Saturday, March 30, 2013

Christ on the cross is a powerful message which teaches us to feel empathy for all human beings who suffer

The face of God, Good Friday, is that of a man tortured and abandoned until all hope is exhausted with all the breath of stifled by the weight of its own bruised body. It is easy to say and easy, at least for me, to feel. I know what is meant by the figure of Jesus as the suffering and ass all the contempt of the world. It is not Christianity. It is deeper than humanity. A chimp knows what a pariah, and how to die. No society can be, even without animals marginalized, and since we are a species that tells stories, we could not humanity without a scapegoat.

But how could it be true, not that God could have a face? This is not necessarily true that everything has a face, it is something that we ourselves invented, and God is not a really interesting way?

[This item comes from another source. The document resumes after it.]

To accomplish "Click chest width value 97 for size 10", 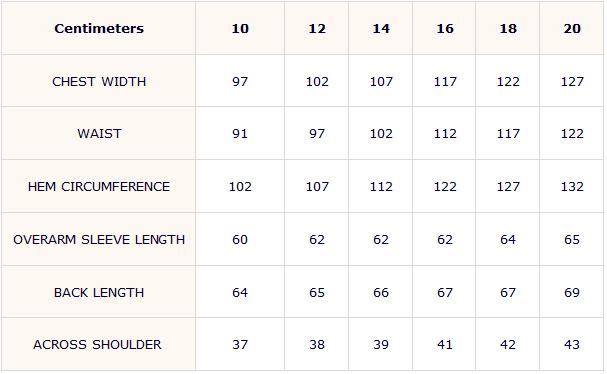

The philosopher Roger Scruton

this question carefully and honestly, the Gifford Lectures last year, now collected in the face of God. What, he wondered, that allows us to see a face at all? Why can not we understand the Mona Lisa Smile, smile when it can be reduced to pigments on a page? More generally, when we see a person on one side, he asks, we made a mistake? Is it just an illusion to hide the physical reality?

The answer that comes to mind is that the self is not a thing in the physical world. We are subjects, not objects, to ourselves, we understand that others seem to be submitted. There is no "other puzzle minds." We know that there are other beings in the same way that lead us to find and refine themselves.

None of this explains that biology is not the case that science can not accurately predict the world. It is not necessary to wear religious beliefs. One of the best states Scruton position on Primo Levi, who looked around other humans at Auschwitz, starving, sick, completely depersonalized, and asked what followed: "If it is a man." This does not lead to religious belief.